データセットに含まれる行
<<<<
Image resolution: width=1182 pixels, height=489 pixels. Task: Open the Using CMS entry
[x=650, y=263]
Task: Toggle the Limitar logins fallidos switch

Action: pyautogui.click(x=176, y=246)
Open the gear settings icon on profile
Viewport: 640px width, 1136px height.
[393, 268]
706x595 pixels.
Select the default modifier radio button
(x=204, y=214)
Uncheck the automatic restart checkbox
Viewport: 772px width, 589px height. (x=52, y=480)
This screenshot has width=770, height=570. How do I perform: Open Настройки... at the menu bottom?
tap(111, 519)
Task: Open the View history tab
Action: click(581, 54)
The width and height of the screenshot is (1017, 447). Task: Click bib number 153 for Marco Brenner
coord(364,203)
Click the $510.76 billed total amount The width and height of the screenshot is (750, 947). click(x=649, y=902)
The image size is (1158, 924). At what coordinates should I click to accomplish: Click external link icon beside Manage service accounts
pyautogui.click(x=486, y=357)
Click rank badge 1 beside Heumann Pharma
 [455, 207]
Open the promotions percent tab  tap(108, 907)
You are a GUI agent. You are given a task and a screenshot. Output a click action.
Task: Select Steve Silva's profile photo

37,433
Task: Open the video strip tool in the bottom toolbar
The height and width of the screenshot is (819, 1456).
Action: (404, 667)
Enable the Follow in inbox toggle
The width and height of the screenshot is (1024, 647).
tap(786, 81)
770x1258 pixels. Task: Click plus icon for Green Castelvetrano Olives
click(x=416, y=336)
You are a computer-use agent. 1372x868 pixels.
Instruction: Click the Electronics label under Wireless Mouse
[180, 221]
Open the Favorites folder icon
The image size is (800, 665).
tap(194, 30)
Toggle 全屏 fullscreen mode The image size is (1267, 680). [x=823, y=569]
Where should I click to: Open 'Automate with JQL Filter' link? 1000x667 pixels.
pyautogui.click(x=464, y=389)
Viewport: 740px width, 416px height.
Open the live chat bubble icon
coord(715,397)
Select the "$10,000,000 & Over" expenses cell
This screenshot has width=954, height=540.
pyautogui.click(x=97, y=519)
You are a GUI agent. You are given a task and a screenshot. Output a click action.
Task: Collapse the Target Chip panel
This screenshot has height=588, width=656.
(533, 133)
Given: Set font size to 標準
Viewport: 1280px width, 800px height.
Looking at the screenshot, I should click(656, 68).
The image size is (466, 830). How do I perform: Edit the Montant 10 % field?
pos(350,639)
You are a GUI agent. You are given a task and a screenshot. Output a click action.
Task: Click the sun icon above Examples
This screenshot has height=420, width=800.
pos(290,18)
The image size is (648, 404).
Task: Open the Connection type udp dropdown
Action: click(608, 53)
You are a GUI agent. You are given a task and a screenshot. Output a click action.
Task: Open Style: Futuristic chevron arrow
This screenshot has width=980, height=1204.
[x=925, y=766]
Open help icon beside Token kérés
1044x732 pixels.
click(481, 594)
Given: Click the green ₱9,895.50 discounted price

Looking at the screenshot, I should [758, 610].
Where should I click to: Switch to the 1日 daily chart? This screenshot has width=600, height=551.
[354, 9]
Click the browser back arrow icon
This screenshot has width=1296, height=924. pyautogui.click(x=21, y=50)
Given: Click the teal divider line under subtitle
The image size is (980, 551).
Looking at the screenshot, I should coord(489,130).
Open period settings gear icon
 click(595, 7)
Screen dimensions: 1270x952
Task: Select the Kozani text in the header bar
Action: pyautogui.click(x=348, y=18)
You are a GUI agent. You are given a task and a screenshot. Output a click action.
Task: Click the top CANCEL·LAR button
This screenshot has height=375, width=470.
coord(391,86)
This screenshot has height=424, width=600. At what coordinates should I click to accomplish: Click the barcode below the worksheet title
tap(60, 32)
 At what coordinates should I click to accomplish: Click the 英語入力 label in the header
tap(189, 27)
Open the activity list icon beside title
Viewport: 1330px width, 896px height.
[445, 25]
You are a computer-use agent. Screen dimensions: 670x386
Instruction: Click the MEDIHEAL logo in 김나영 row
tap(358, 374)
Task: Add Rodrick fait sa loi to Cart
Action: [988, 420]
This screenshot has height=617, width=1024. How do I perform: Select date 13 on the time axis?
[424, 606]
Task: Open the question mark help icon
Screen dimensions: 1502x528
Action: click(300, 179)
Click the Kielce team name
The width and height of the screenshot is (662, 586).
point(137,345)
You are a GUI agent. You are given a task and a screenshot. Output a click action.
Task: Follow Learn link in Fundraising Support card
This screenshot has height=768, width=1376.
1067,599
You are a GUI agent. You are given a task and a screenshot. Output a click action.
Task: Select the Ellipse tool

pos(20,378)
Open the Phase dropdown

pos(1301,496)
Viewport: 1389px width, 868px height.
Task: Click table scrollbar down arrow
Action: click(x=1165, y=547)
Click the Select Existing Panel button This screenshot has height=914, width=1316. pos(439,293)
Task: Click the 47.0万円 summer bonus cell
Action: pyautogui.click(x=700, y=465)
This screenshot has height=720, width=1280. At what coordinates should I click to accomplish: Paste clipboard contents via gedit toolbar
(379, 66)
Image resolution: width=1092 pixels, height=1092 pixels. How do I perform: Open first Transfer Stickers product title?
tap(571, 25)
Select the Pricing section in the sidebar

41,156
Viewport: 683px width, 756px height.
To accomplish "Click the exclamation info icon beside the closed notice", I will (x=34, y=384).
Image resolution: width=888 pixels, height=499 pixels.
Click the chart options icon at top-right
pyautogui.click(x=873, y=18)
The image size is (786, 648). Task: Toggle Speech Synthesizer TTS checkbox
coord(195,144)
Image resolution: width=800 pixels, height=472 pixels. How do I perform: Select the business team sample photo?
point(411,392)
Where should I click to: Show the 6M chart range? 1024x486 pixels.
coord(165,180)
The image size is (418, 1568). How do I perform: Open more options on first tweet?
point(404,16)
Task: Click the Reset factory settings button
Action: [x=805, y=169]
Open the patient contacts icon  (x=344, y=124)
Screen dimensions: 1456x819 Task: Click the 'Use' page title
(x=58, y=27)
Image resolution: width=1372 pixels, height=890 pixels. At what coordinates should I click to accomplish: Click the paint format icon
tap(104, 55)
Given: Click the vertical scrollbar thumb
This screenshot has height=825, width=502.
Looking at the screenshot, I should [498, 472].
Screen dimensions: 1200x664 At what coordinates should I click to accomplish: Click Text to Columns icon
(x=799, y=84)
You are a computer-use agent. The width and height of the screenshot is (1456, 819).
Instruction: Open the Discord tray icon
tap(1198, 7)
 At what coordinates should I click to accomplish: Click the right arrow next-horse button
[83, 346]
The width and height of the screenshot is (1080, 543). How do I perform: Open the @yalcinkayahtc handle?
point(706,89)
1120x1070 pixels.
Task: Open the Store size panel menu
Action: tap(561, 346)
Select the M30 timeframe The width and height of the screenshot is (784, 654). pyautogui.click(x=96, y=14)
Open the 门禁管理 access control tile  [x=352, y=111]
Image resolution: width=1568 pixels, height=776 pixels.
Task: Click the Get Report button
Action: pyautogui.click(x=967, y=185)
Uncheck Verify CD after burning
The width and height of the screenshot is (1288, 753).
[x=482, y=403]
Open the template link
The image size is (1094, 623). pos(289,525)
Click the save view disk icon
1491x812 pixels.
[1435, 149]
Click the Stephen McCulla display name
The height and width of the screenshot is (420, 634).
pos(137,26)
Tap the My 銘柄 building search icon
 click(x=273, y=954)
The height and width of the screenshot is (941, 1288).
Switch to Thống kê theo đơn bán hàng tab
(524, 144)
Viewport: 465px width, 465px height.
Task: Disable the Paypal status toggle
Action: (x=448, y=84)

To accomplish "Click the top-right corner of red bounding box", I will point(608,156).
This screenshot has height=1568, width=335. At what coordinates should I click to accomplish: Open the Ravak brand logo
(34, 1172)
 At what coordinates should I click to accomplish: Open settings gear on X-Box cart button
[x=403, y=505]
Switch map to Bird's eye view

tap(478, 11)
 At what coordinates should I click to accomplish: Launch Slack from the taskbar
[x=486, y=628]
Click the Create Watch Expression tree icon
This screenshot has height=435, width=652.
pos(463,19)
>>>>
課題の説明
最初の行から「Viewport: 772px width, 589px」を含む行までを書き直してください。その際、「radio button」を「option button」に置き換え、それ以外はそのままにしてください。

解答
Image resolution: width=1182 pixels, height=489 pixels. Task: Open the Using CMS entry
[x=650, y=263]
Task: Toggle the Limitar logins fallidos switch

Action: pyautogui.click(x=176, y=246)
Open the gear settings icon on profile
Viewport: 640px width, 1136px height.
[393, 268]
706x595 pixels.
Select the default modifier option button
(x=204, y=214)
Uncheck the automatic restart checkbox
Viewport: 772px width, 589px height. (x=52, y=480)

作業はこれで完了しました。